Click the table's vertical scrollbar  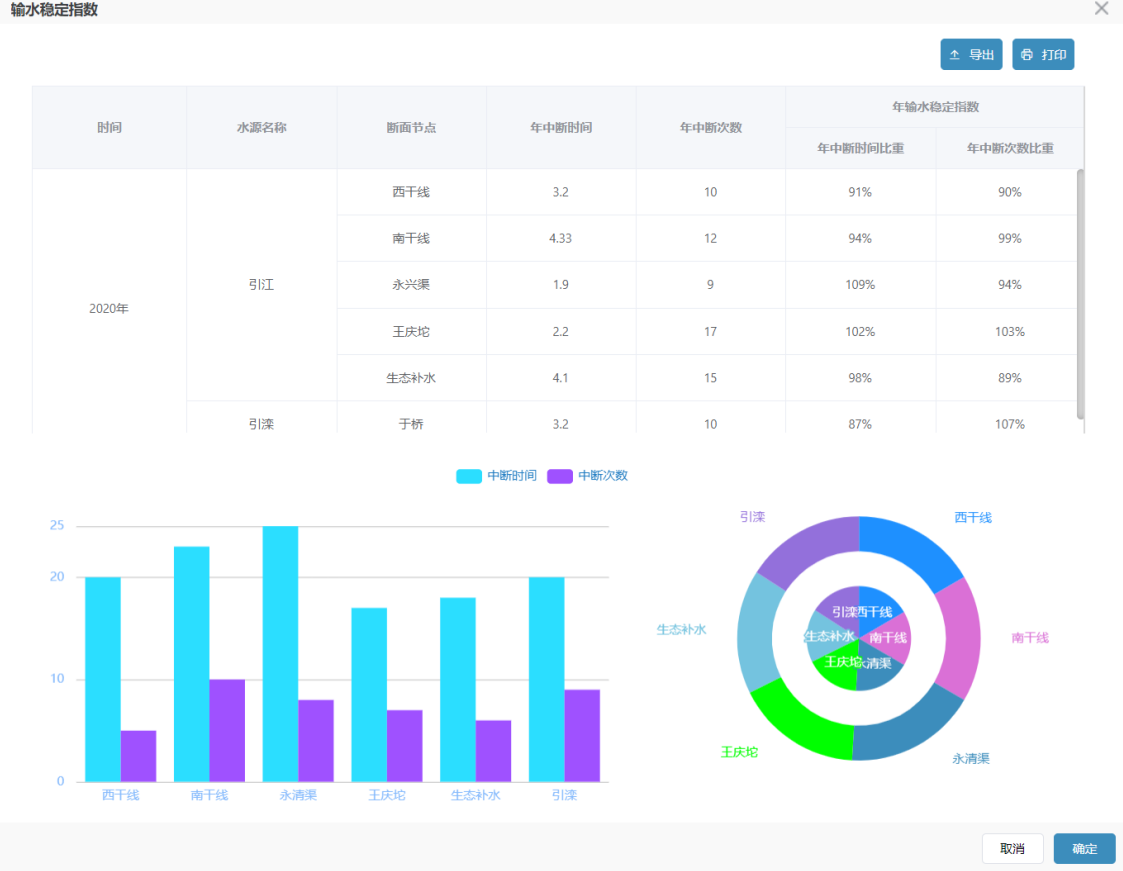tap(1080, 294)
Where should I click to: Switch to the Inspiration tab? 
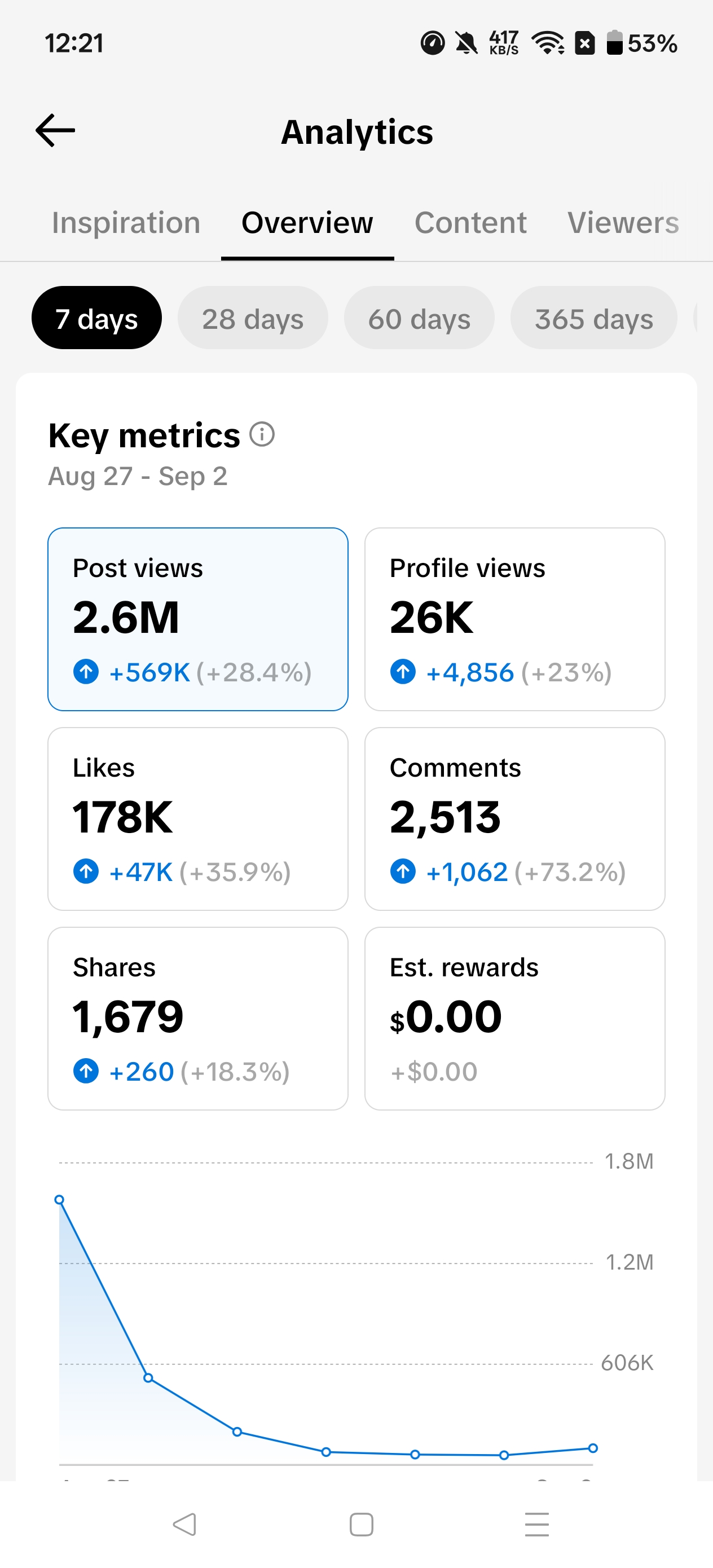(126, 223)
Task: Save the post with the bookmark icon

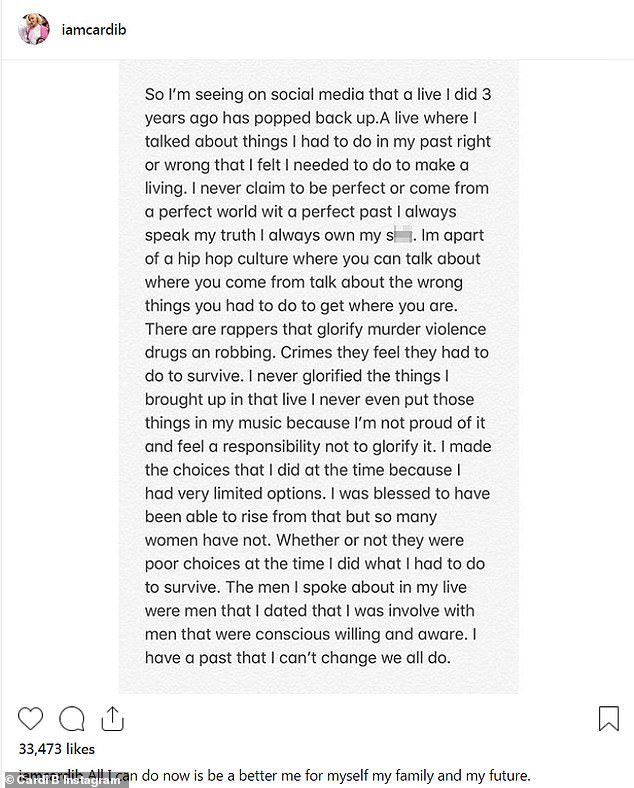Action: 608,718
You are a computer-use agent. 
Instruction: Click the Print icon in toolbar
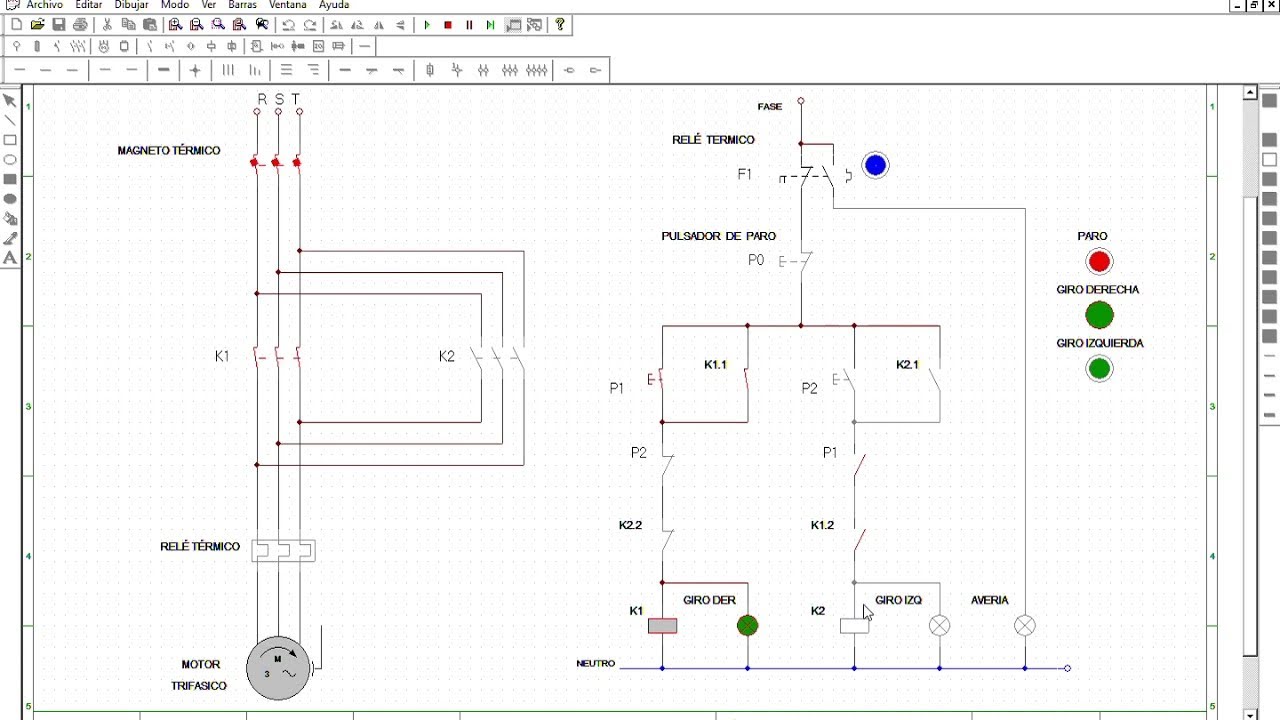coord(80,25)
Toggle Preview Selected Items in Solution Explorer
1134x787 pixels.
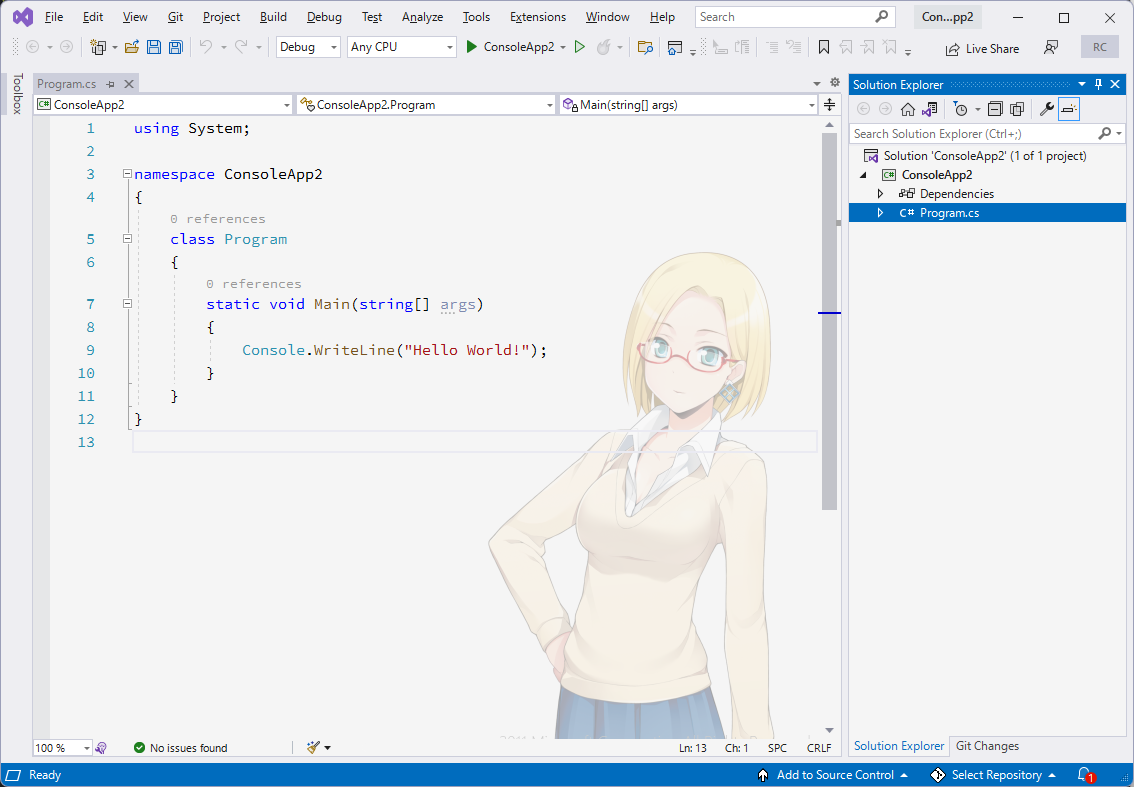(x=1068, y=109)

==================================================

## Work required
Could you repeat, exactly and with nothing else, the lines from the one containing "Where should I" through the last line of the records above, leaving out the pictures?

## Exercise result
Where should I click to: Switch to the Inspiration tab? 
(126, 223)
Task: Save the post with the bookmark icon

Action: 608,718
You are a computer-use agent. 
Instruction: Click the Print icon in toolbar
coord(80,25)
Toggle Preview Selected Items in Solution Explorer
1134x787 pixels.
(x=1068, y=109)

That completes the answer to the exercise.